Ayesha Farook Hashwani talks of her novice collection, shifting trends and future collaborations.


Photo: Arif Soomro/saadia Qamar December 16, 2014

KARACHI:


Founded by Ayesha Farook Hashwani, AFH was launched in 2005. Since then, the label has been known to effectively strike a balance between urban elements and classic detailing. Talking about her FPW A/W 2014 turnout, the designer commented, “the response was excellent. Reviews were excellent, from Twitter, to other social media responses, it was great. I hadn’t been showing for a year and I felt elated hearing their thoughts on my collection. It’s always overwhelming because I wasn’t expecting such a fabulous response at all.”


According to Hashwani, a lapse of a year in between showcasing her collection on the ramp, was due to major expansion issues. From launching her E-store in October 2013, to having an actual space in Dolmen, Clifton by January 2014, its been a highly hectic routine for the designer.



Her store, located in Dolmen, Clifton, offers a prêt collection for consumers looking for trendier patterns. “It’s a casual line; we have embroidered tunics and have designed keeping cuts and shapes in mind. People will like to wear it, either for a posh dinner or as day wear.”

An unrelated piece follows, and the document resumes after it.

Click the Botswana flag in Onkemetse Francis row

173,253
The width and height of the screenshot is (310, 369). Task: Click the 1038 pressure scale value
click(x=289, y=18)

Though her joras are trendier and not traditional, she doesn’t do too many bridal ensembles. She stresses mostly on heavy embroidery and cuts, “[I am] Not heavily into bridals,  but I must tell you people are going for trendier looks. Even the slightly older crowd is not traditional any longer. [However], people feel the need to accessorise. It has changed a lot over the years. I too plan to get into bridals next year. My cut remains my primary focus, rather than a bhara huwa jora!”



Her ensembles are less conventional, stressing more on heavy embroidery and well-fitted silhouettes. PHOTOS: ARIF SOOMRO/EXPRESS



As of joras and requirements of the ever so demanding mother-in-laws, the designer believes that the times have changed and so has the wedding concept. “More than the brides, the mother-in-laws come to us for trousseau for their young girls and also bring forward their young daughter-in-laws to-be, often being quite accommodating allowing them a budget under which they may choose from. Basically, I do trendier stuff for a bride’s trousseau, something she can wear to her mehndi or late night dinner parties after her wedding.”



Her ensembles are less conventional, stressing more on heavy embroidery and well-fitted silhouettes. PHOTOS: ARIF SOOMRO/EXPRESS



But it doesn’t stop there; there is more to come from Hashwani. She is stepping up in her assortment of collections by collaborating with So Kamal, and releasing her lawn designs in 2015, “It’s going to be a very different collection. As I myself am a lawn consumer, I have made the list myself, about what I have seen often and what I haven’t, resulting in an introduction of a formal colour palette. But my constant worry would still remain cutting a lawn jora accordingly and style it immaculately.”

She asserts that her lawn collection will have a more personal feel to it. Let’s see how the impact turns out. For now she is very excited to work with So Kamal. “They’ve given me a free hand to work with and it was a pleasure to work with them.”

Published in The Express Tribune, December 17th,  2014.